» TASK ITEM: What is needed is an exact transcription of every record below.

(Saved entries)
%%
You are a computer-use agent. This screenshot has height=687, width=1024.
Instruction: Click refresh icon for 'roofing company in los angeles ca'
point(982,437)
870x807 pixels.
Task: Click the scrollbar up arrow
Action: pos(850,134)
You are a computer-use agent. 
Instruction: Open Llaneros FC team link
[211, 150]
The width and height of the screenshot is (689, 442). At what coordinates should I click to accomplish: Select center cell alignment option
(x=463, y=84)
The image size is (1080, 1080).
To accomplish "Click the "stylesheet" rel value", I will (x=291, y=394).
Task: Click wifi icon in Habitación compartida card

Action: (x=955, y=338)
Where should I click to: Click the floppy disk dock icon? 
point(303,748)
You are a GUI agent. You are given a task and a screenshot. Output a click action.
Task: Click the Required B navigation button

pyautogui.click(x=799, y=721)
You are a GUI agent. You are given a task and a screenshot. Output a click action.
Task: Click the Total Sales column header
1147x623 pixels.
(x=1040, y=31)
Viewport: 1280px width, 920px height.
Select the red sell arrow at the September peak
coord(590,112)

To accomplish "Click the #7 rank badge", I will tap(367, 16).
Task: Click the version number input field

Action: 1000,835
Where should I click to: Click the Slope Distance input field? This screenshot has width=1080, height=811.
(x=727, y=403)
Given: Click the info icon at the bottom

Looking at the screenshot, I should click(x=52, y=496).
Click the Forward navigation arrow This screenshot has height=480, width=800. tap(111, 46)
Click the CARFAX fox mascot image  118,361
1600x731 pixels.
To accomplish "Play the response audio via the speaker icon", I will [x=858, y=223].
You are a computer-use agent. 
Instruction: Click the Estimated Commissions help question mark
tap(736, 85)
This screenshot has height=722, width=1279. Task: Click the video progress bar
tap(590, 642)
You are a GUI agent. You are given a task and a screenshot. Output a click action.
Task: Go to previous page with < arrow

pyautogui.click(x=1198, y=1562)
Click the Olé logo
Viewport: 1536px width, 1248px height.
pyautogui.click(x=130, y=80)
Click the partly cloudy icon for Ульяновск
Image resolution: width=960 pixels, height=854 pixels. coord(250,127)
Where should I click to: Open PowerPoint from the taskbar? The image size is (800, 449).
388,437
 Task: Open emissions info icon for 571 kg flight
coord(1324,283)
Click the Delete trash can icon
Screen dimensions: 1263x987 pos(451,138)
%%
» YOUR RESPONSE:
You are a computer-use agent. This screenshot has height=687, width=1024.
Instruction: Click refresh icon for 'roofing company in los angeles ca'
point(982,437)
870x807 pixels.
Task: Click the scrollbar up arrow
Action: pos(850,134)
You are a computer-use agent. 
Instruction: Open Llaneros FC team link
[211, 150]
The width and height of the screenshot is (689, 442). At what coordinates should I click to accomplish: Select center cell alignment option
(x=463, y=84)
The image size is (1080, 1080).
To accomplish "Click the "stylesheet" rel value", I will (x=291, y=394).
Task: Click wifi icon in Habitación compartida card

Action: (x=955, y=338)
Where should I click to: Click the floppy disk dock icon? 
point(303,748)
You are a GUI agent. You are given a task and a screenshot. Output a click action.
Task: Click the Required B navigation button

pyautogui.click(x=799, y=721)
You are a GUI agent. You are given a task and a screenshot. Output a click action.
Task: Click the Total Sales column header
1147x623 pixels.
(x=1040, y=31)
Viewport: 1280px width, 920px height.
Select the red sell arrow at the September peak
coord(590,112)

To accomplish "Click the #7 rank badge", I will tap(367, 16).
Task: Click the version number input field

Action: 1000,835
Where should I click to: Click the Slope Distance input field? This screenshot has width=1080, height=811.
(x=727, y=403)
Given: Click the info icon at the bottom

Looking at the screenshot, I should click(x=52, y=496).
Click the Forward navigation arrow This screenshot has height=480, width=800. tap(111, 46)
Click the CARFAX fox mascot image  118,361
1600x731 pixels.
To accomplish "Play the response audio via the speaker icon", I will [x=858, y=223].
You are a computer-use agent. 
Instruction: Click the Estimated Commissions help question mark
tap(736, 85)
This screenshot has height=722, width=1279. Task: Click the video progress bar
tap(590, 642)
You are a GUI agent. You are given a task and a screenshot. Output a click action.
Task: Go to previous page with < arrow

pyautogui.click(x=1198, y=1562)
Click the Olé logo
Viewport: 1536px width, 1248px height.
pyautogui.click(x=130, y=80)
Click the partly cloudy icon for Ульяновск
Image resolution: width=960 pixels, height=854 pixels. coord(250,127)
Where should I click to: Open PowerPoint from the taskbar? The image size is (800, 449).
388,437
 Task: Open emissions info icon for 571 kg flight
coord(1324,283)
Click the Delete trash can icon
Screen dimensions: 1263x987 pos(451,138)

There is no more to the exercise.